[Fixed] x = x*0.90; gives lossy conversion error. x*=0.90; does not. Why? – Java

Liam Thompson
assignment-operator double integer java multiplication

The Solutions:

Solution 1: Implied Cast in Compound Assignment Operators

The Java Language Specification (JLS) defines the behavior of compound assignment operators such as *=, +=, and -=. According to the JLS, when using these operators, an implicit cast is performed to convert the right-hand operand to the type of the left-hand operand.

This means that in the expression x *= 0.90;, the double value 0.90 is implicitly cast to int before being multiplied by x. This results in the correct result, as x is an int variable and can only hold integer values.

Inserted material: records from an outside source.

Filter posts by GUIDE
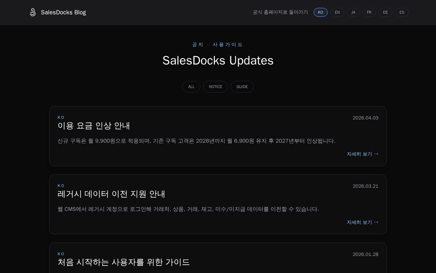 pyautogui.click(x=242, y=87)
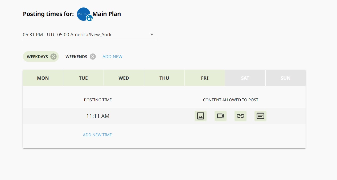The height and width of the screenshot is (180, 337).
Task: Toggle link content allowed icon
Action: pos(240,116)
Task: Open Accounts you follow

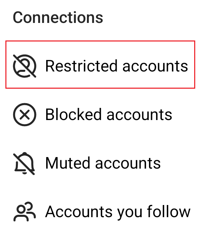Action: pyautogui.click(x=118, y=212)
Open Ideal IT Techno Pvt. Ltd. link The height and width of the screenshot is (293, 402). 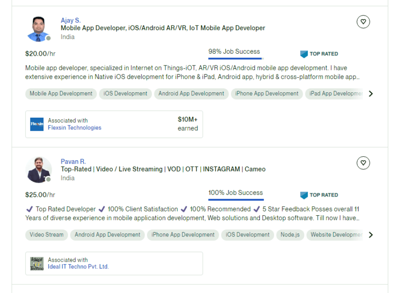[x=78, y=267]
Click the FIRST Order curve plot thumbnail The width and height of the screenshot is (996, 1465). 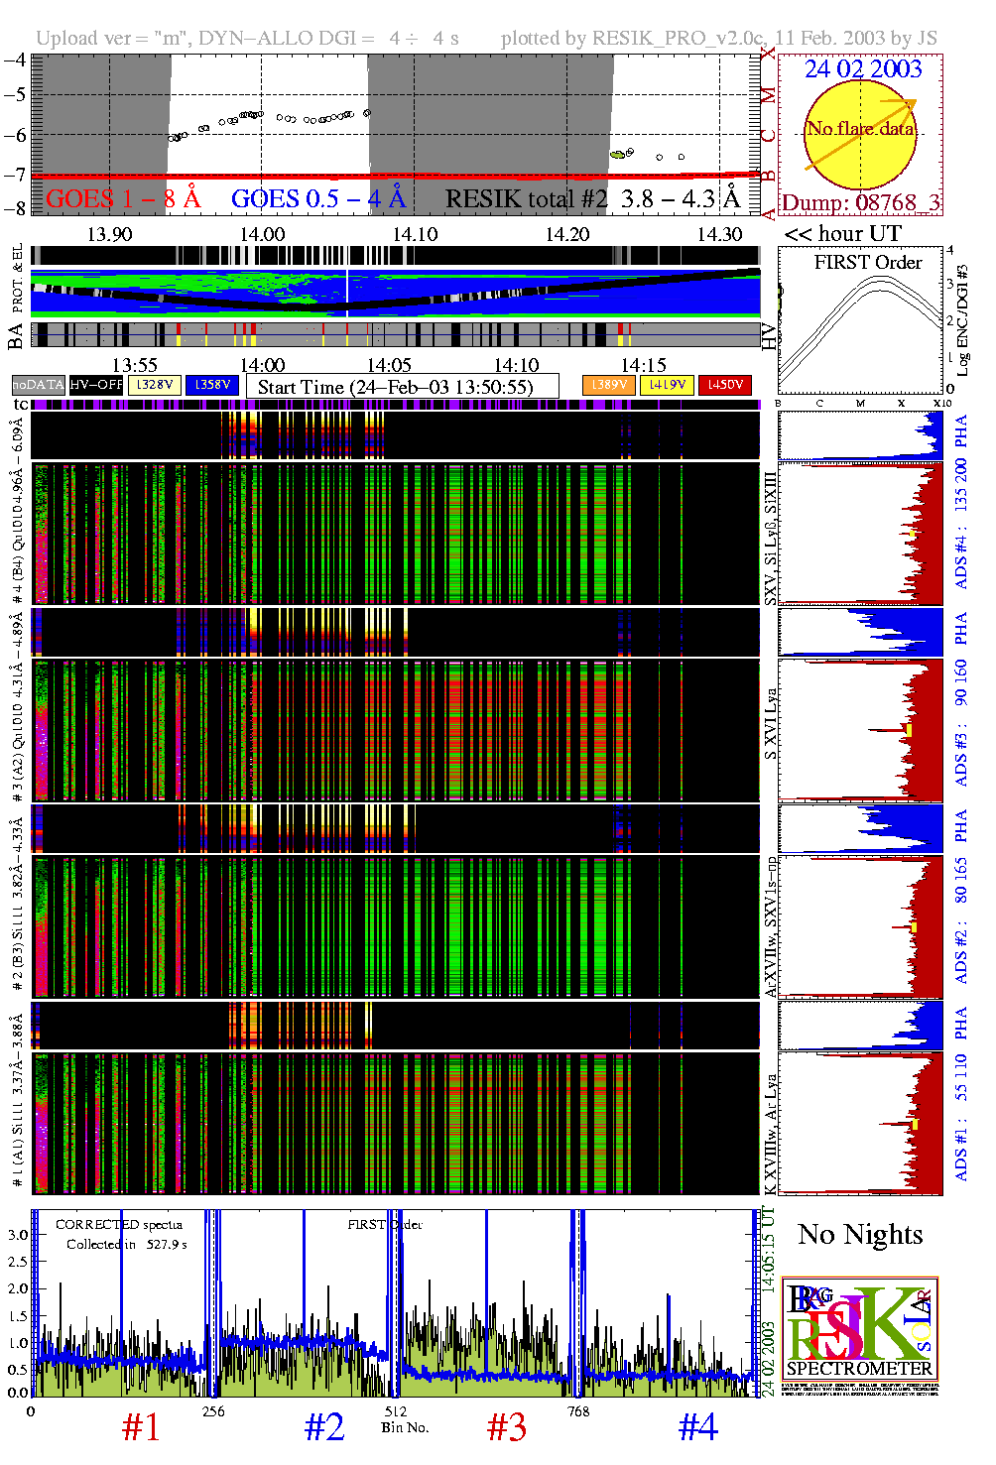click(x=860, y=322)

On the other hand, in the expression x = x * 0.90;, the double value 0.90 is not implicitly cast to int, and the result of the multiplication is a double. Since x is an int variable, assigning a double to it results in a lossy conversion error, as the fractional part of the double will be lost.

To fix this error, you can explicitly cast the double value 0.90 to int using the expression (int)0.90 before performing the multiplication. This will ensure that the result of the multiplication is an int and can be assigned to x without a lossy conversion error.

Solution 2: Java’s implicit conversion

Java’s implicit conversion rules sometimes lead to unexpected results. This is especially true when working with different data types, such as int and double.

In the first example, the expression x *= 0.90; is valid because the result of the multiplication is a double, which is then implicitly converted to an int before being assigned to x. This is allowed because Java automatically widens primitive data types to accommodate larger values.

In the second example, the expression x = x * 0.90; is invalid because the result of the multiplication is a double, and there is no implicit conversion from double to int. To fix this error, you would need to explicitly cast the result of the multiplication to an int using a cast operator, such as (int).

Here is a modified version of your code that uses an explicit cast:

int x = 18;
x = (int) (x * 0.90);

This code will print 16, just like the first example.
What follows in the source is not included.